[Data in this exercise — start]
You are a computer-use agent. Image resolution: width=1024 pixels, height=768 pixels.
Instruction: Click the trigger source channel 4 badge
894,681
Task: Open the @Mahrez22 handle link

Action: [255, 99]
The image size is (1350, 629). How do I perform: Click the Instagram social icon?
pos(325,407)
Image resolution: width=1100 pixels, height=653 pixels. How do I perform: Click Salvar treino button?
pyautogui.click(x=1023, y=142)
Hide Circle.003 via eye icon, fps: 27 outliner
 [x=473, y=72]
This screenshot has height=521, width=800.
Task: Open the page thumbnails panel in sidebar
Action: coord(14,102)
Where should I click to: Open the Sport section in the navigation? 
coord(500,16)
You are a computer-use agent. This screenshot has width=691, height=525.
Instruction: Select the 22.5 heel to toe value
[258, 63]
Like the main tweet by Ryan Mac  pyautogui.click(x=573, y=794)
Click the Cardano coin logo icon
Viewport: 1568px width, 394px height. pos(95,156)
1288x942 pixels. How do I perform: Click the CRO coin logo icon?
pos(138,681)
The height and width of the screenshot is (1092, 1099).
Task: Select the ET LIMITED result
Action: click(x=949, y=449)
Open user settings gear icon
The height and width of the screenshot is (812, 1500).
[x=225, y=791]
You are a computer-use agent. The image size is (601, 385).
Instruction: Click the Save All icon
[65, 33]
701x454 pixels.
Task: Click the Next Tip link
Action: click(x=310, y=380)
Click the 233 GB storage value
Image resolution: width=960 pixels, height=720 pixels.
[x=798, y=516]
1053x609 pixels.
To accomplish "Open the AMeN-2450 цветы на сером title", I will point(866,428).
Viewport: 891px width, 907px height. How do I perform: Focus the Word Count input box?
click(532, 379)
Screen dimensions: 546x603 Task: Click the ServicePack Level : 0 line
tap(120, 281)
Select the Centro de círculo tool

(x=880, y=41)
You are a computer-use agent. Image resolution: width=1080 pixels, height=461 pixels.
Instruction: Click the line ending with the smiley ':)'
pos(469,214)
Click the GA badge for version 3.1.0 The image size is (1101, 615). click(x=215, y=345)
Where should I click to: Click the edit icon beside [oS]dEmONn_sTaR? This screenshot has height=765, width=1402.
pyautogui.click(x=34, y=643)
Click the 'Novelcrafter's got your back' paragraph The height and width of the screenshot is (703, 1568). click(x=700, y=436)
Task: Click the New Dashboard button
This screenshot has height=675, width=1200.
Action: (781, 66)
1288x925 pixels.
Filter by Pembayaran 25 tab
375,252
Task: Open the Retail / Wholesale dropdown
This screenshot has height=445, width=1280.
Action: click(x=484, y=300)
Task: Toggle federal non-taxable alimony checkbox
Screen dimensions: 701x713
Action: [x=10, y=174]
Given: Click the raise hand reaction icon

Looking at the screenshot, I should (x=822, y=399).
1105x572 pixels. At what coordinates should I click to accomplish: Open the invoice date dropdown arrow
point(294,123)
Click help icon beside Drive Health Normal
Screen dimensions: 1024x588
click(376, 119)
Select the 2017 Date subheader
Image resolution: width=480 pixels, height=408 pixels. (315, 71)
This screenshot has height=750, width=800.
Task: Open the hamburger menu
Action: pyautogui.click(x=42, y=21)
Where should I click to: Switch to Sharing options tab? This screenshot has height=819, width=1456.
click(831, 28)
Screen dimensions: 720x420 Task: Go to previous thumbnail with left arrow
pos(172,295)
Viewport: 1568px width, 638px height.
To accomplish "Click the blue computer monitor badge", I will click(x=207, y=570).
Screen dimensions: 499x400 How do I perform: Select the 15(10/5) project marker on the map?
[Data in this exercise — finish]
Exercise requirements: Your task is to print the whole listing again exactly.

Expected answer:
You are a computer-use agent. Image resolution: width=1024 pixels, height=768 pixels.
Instruction: Click the trigger source channel 4 badge
894,681
Task: Open the @Mahrez22 handle link

Action: [255, 99]
The image size is (1350, 629). How do I perform: Click the Instagram social icon?
pos(325,407)
Image resolution: width=1100 pixels, height=653 pixels. How do I perform: Click Salvar treino button?
pyautogui.click(x=1023, y=142)
Hide Circle.003 via eye icon, fps: 27 outliner
 [x=473, y=72]
This screenshot has height=521, width=800.
Task: Open the page thumbnails panel in sidebar
Action: coord(14,102)
Where should I click to: Open the Sport section in the navigation? 
coord(500,16)
You are a computer-use agent. This screenshot has width=691, height=525.
Instruction: Select the 22.5 heel to toe value
[258, 63]
Like the main tweet by Ryan Mac  pyautogui.click(x=573, y=794)
Click the Cardano coin logo icon
Viewport: 1568px width, 394px height. pos(95,156)
1288x942 pixels. How do I perform: Click the CRO coin logo icon?
pos(138,681)
The height and width of the screenshot is (1092, 1099).
Task: Select the ET LIMITED result
Action: click(x=949, y=449)
Open user settings gear icon
The height and width of the screenshot is (812, 1500).
[x=225, y=791]
You are a computer-use agent. The image size is (601, 385).
Instruction: Click the Save All icon
[65, 33]
701x454 pixels.
Task: Click the Next Tip link
Action: click(x=310, y=380)
Click the 233 GB storage value
Image resolution: width=960 pixels, height=720 pixels.
[x=798, y=516]
1053x609 pixels.
To accomplish "Open the AMeN-2450 цветы на сером title", I will point(866,428).
Viewport: 891px width, 907px height. How do I perform: Focus the Word Count input box?
click(532, 379)
Screen dimensions: 546x603 Task: Click the ServicePack Level : 0 line
tap(120, 281)
Select the Centro de círculo tool

(x=880, y=41)
You are a computer-use agent. Image resolution: width=1080 pixels, height=461 pixels.
Instruction: Click the line ending with the smiley ':)'
pos(469,214)
Click the GA badge for version 3.1.0 The image size is (1101, 615). click(x=215, y=345)
Where should I click to: Click the edit icon beside [oS]dEmONn_sTaR? This screenshot has height=765, width=1402.
pyautogui.click(x=34, y=643)
Click the 'Novelcrafter's got your back' paragraph The height and width of the screenshot is (703, 1568). click(x=700, y=436)
Task: Click the New Dashboard button
This screenshot has height=675, width=1200.
Action: (781, 66)
1288x925 pixels.
Filter by Pembayaran 25 tab
375,252
Task: Open the Retail / Wholesale dropdown
This screenshot has height=445, width=1280.
Action: click(x=484, y=300)
Task: Toggle federal non-taxable alimony checkbox
Screen dimensions: 701x713
Action: [x=10, y=174]
Given: Click the raise hand reaction icon

Looking at the screenshot, I should (x=822, y=399).
1105x572 pixels. At what coordinates should I click to accomplish: Open the invoice date dropdown arrow
point(294,123)
Click help icon beside Drive Health Normal
Screen dimensions: 1024x588
click(376, 119)
Select the 2017 Date subheader
Image resolution: width=480 pixels, height=408 pixels. (315, 71)
This screenshot has height=750, width=800.
Task: Open the hamburger menu
Action: pyautogui.click(x=42, y=21)
Where should I click to: Switch to Sharing options tab? This screenshot has height=819, width=1456.
click(831, 28)
Screen dimensions: 720x420 Task: Go to previous thumbnail with left arrow
pos(172,295)
Viewport: 1568px width, 638px height.
To accomplish "Click the blue computer monitor badge", I will click(x=207, y=570).
Screen dimensions: 499x400 How do I perform: Select the 15(10/5) project marker on the map?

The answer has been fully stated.